May 18, 1986|CHRIS WILLMAN


It's not just Americans who are rediscovering their roots music. In Europe, the latest "only band that matters" has been the Pogues, who've kicked up a storm all over the Continent merely by playing what can genuinely be called traditional Irish folk music.

They haven't even tempered the old sound all that much with rock 'n' roll; it's pretty much acoustic guitar, snare drum, accordion and uileann (a.k.a. bag) pipes providing most of the sound a lot of the time, even though--now that Stateside release has finally come--the band is being raved about by aggressive rockers as much as the McCabe's crowd.

The by-now famous English review that called the group "the best punk band since the Sex Pistols" had in mind a revisionism that's mostly attitudinal, not musical. Most of what the Pogues do could probably pass muster at a real Irish pub without much ado from the oldsters. It's so basic, yet there's a fury there that's more the stuff of angry young men than imbibers ready for a jig.

Make no mistake, most of the songs on the band's second album (and first U.S. release), "Rum, Sodomy and the Lash," do center around the stereotypical Irish leitmotif-- serious drinking--but with rage and/or pathos, not a sense of happy-hour celebration.

Leader Shane MacGowan sings boozy, street-specific tales of desolation and desecration that might be hard to take if the music wasn't so alternately belligerent and beautiful.

"The Old Main Drag" is the last wheeze of a male prostitute who's been beaten and raped till he hardly has the strength to get up from the sidewalk where he hawks his wares. "And the Band Played Waltzing Matilda" is told by an Australian soldier returning from the Gallipoli massacre of World War I without his legs, a bitter veteran whose only satisfaction comes from the fact that there's no one at the dock to pity him when he returns.

It's not the stuff of which green beer is made, and the doleful morbidity can be overwhelming in large doses, but there are seeds of greatness among all the alcohol-soaked ennui.

Those seeds can be heard growing in "Poguetry in Motion," a new EP released concurrently with the album here that, like its predecessor, is produced by Elvis Costello. Providing probably an even better introduction to the Pogues, the EP shows the band just as capable of songs that have nothing to do with crawling through (and dying in) the streets.

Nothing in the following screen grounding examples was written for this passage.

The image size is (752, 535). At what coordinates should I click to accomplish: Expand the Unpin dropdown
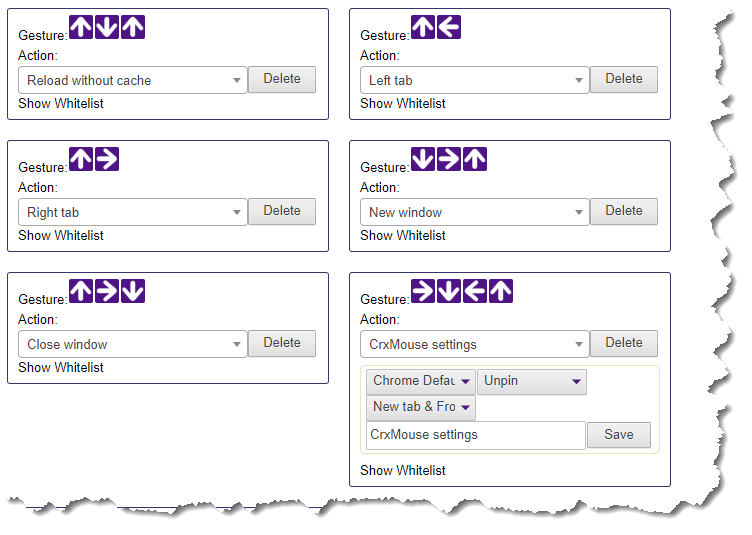point(532,381)
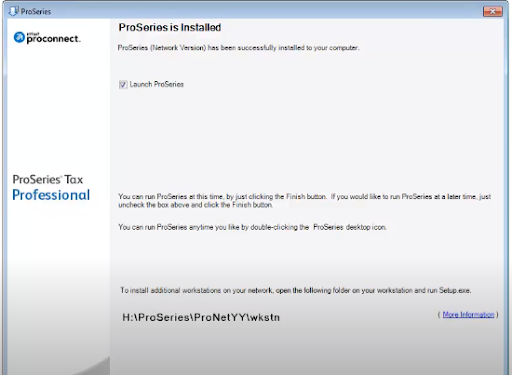Click the ProSeries installer icon in title bar
Screen dimensions: 512x375
point(13,11)
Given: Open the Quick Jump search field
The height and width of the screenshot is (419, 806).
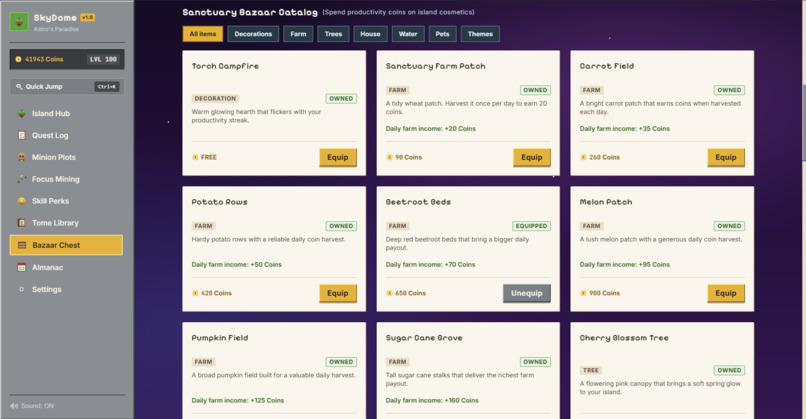Looking at the screenshot, I should [x=67, y=86].
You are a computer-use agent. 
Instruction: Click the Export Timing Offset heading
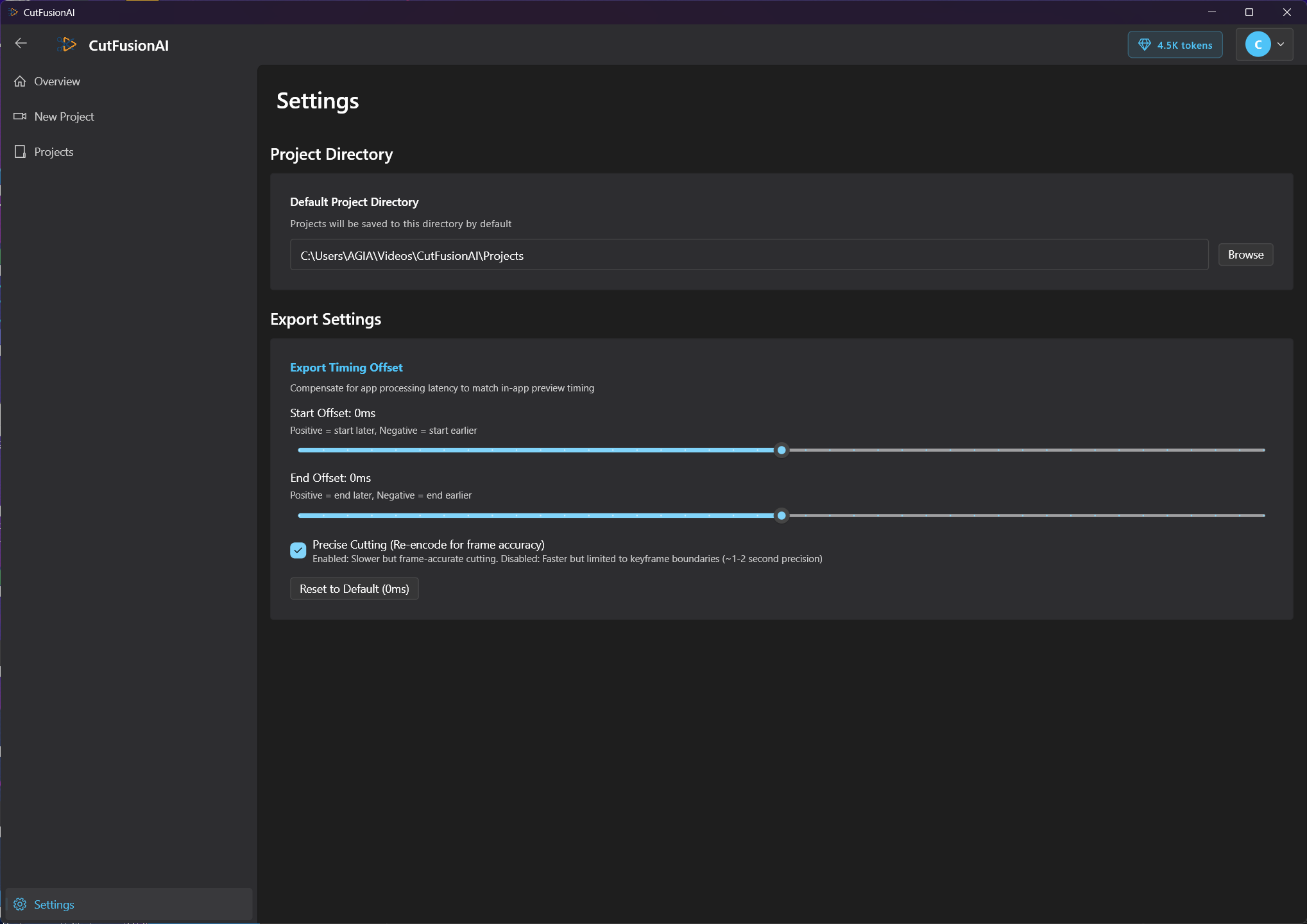pos(346,368)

"London Girl" is remarkably close to rock 'n' roll without forsaking tradition, and "A Rainy Night in Soho" (with the tender refrain, "You're the measure of my dreams") is a surprisingly pretty ballad drenched in unabashedly romantic strings. Both the LP and the EP offer fair warning of one extraordinary European band that'll never be caught dead trying to ape an American accent.